Sepsis is the most common pathway to death following an infection…and it can be avoided! How? With early recognition and timely intervention! Earlier this year, the Sepsis Definitions Task Force members released the Third International Consensus Definitions for Sepsis and Septic Shock (Sepsis-3). But in order to appreciate the need for a new definition, we must first understand the issues with the old definition.
- Sepsis: known or suspected infection + 2 or more Systemic Inflammatory Response Syndrome (SIRS) criteria
- Temperature more than 38 °C or less than 36 °C
- Heart rate more than 90 beats per minute
- Respiratory rate more than 20 breaths per minute or PaCo2 less than 32 mm Hg
- White blood cell count more than 12,000 mcL or less than 4,000 mcL, or more than 10% immature bands
- Severe sepsis: sepsis with organ dysfunction, hypoperfusion or hypotension
- Septic shock: sepsis with hypotension and perfusion abnormalities despite adequate volume resuscitation
So why the need for a change in definition? Let’s start with a little english tutorial! What is the definition of a definition? Simply put, a definition is a statement that describes what something is. The biggest issue with the old definition is that it does not describe what sepsis actually is, it merely gives us a simplistic set of criteria that must be met in order to diagnose a patient with sepsis. And now that we have a better understanding of the pathophysiology of sepsis, we know that SIRS is actually an appropriate response to infection. It is when this response is dysregulated that the problems start. Therefore, sepsis is so much more than an infection plus 2 or more SIRS criteria. So what is the new definition of sepsis?
Sepsis: a life threatening organ dysfunction caused by a dysregulated host response to infection
This new definition emphasises the importance of the non-homeostatic host response to infection, the potential lethality that is considerably in excess of a straightforward infection, and the need for urgent recognition. Simply put, it takes away an airy fairy “definition” of sepsis and replaces it with a definition that instils a sense of urgency in our response to the condition. This sense of urgency is warranted as sepsis should generally elicit greater levels of monitoring and intervention, as even a modest degree of organ dysfunction when an infection is first suspected is associated with an in-hospital mortality in excess of 10 percent! If a patient has sepsis, we should immediately consider it as a severe condition which therefore makes the old definition of severe sepsis redundant!
So instead of looking for SIRS criteria in order to diagnose sepsis, we now look for an infection that has resulted in an increase in the Sequential [Sepsis-related] Organ Failure Assessment (SOFA) score of 2 points or more:
The rationale for an increase in the SOFA score by 2 or more from baseline is to allow for patients having pre-existing comorbidities that already result in a SOFA score of 2 or more. If the patient is previously healthy, assume a SOFA score of 0. An increasing SOFA score indicates worsening multiple organ dysfunction and is therefore associated with an increased mortality. Where a SOFA score of 2 is associated with a 10 percent mortality rate, a SOFA score of 15 or more is associated with a 90 percent mortality rate.

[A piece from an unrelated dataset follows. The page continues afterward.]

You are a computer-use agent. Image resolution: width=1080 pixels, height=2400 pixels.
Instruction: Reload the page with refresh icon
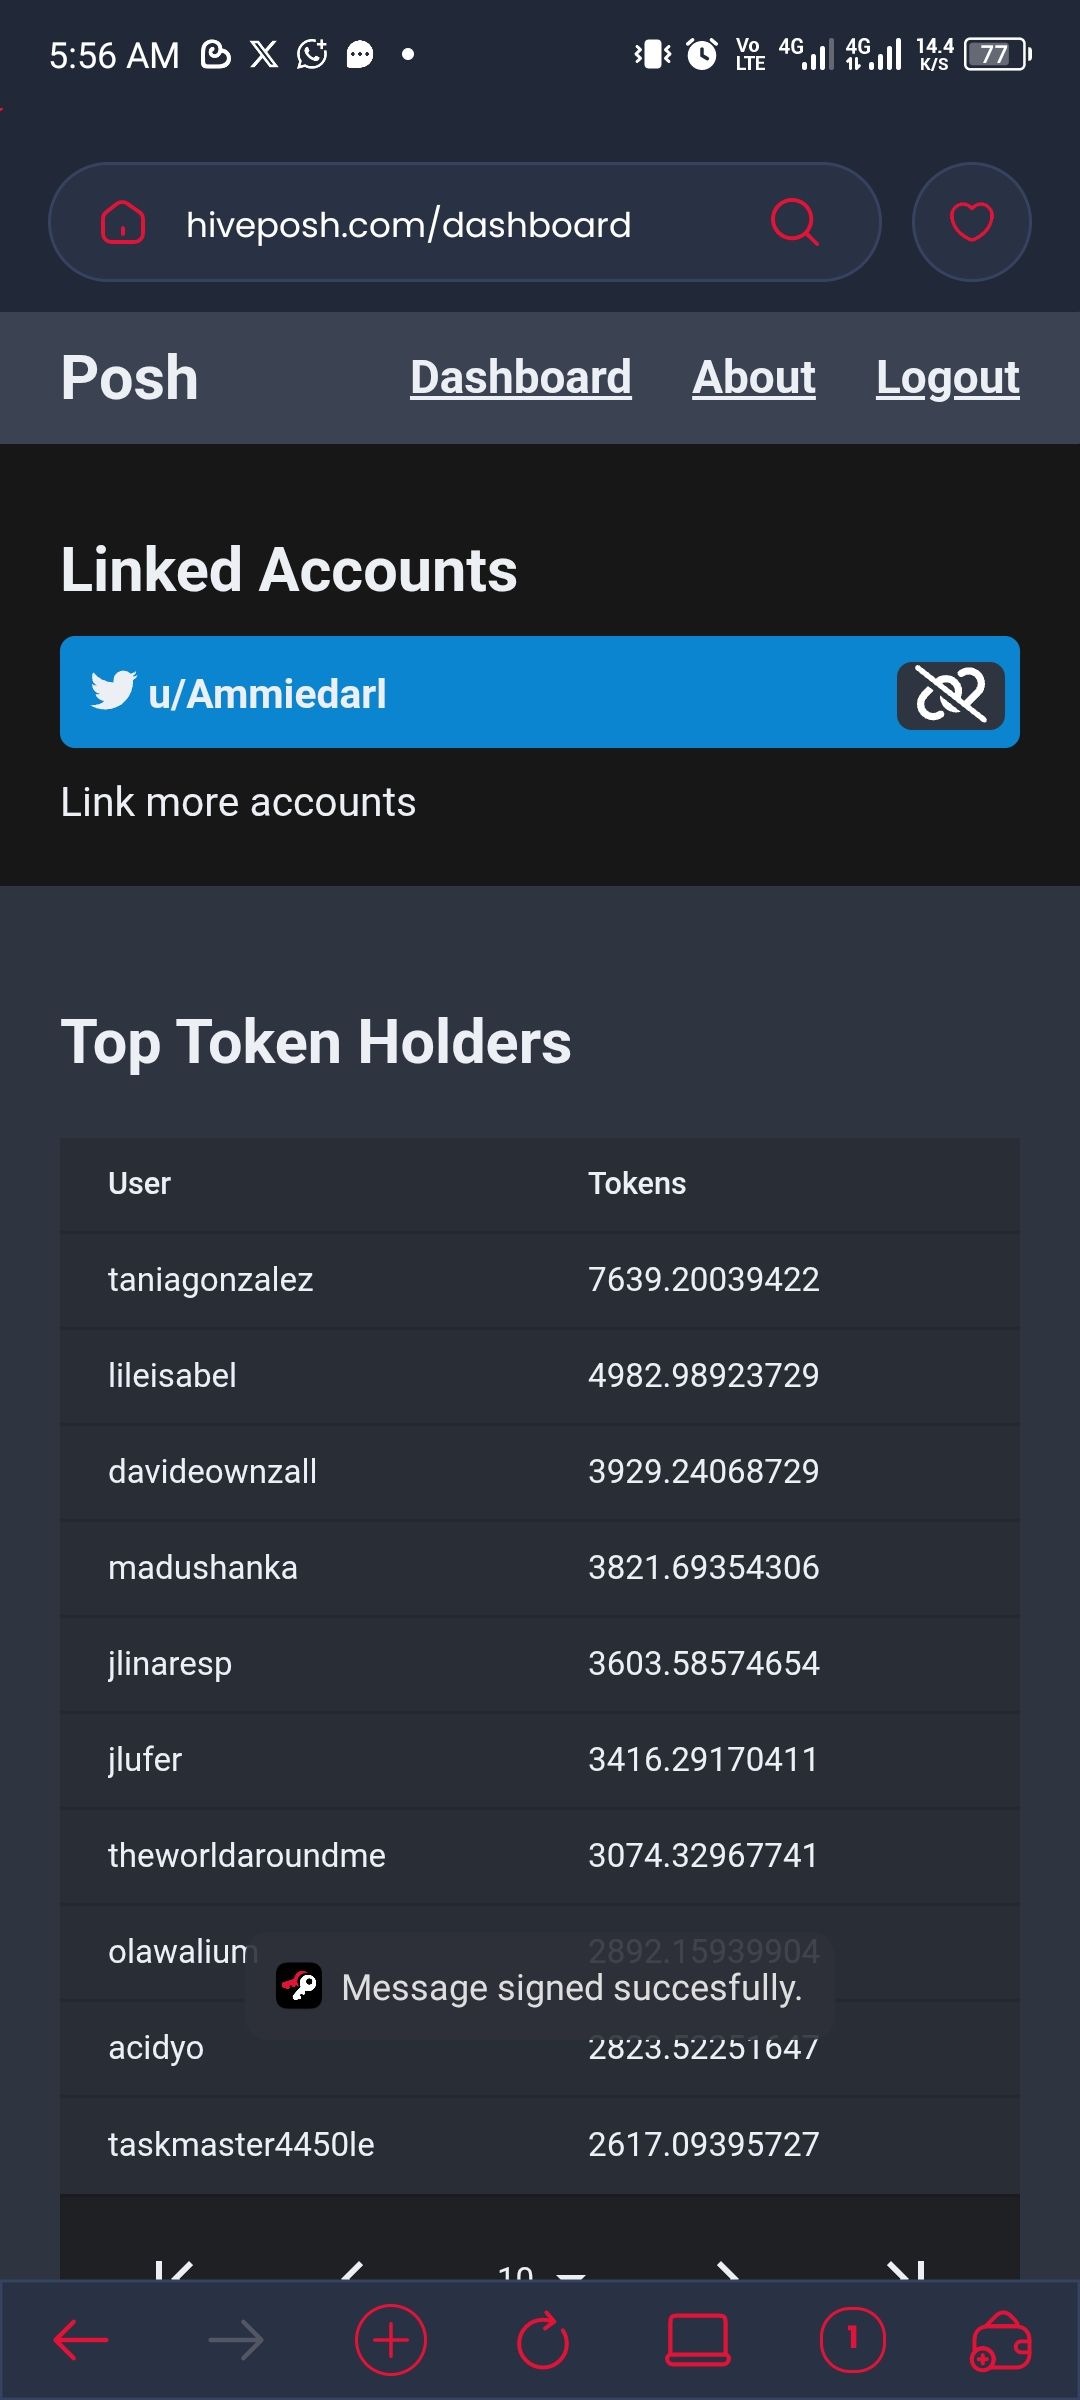tap(543, 2340)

In critical care areas where frequent blood samples are drawn, the SOFA score can be easily calculated. However, this may not be as easy outside the critical care areas. But worry not; rigorous analysis has identified that any 2 of the following 3 clinical variables offer a predictive validity similar to that of the full SOFA score outside of critical care areas:
- Glascow Coma Scale (GCS) less than 15
- Systolic blood pressure of 100 mmHg or less
- Respiratory rate 22 breaths per minute or greater
These 3 clinical variables are known as the quick SOFA (qSOFA) score and can be easily performed on every patient. A patient with a qSOFA score of 2 or more should prompt clinicians to further investigate for organ dysfunction with a full SOFA score, initiate or escalate therapy as appropriate, consider referral to critical care or increase the frequency of monitoring and consider the possibility of infection in patients not previously recognised as infected.
Now let’s consider the definition of septic shock. The definition of shock is a life threatening medical condition of low blood perfusion to tissues resulting in cellular injury and inadequate tissue function. Therefore, it makes sense that septic shock is the above definition secondary to an infective source. However, the definition of shock sounds extremely similar to the definition of sepsis. So then the question becomes, what differentiates sepsis from septic shock? MORTALITY! In simple terms, septic shock is “really bad” sepsis!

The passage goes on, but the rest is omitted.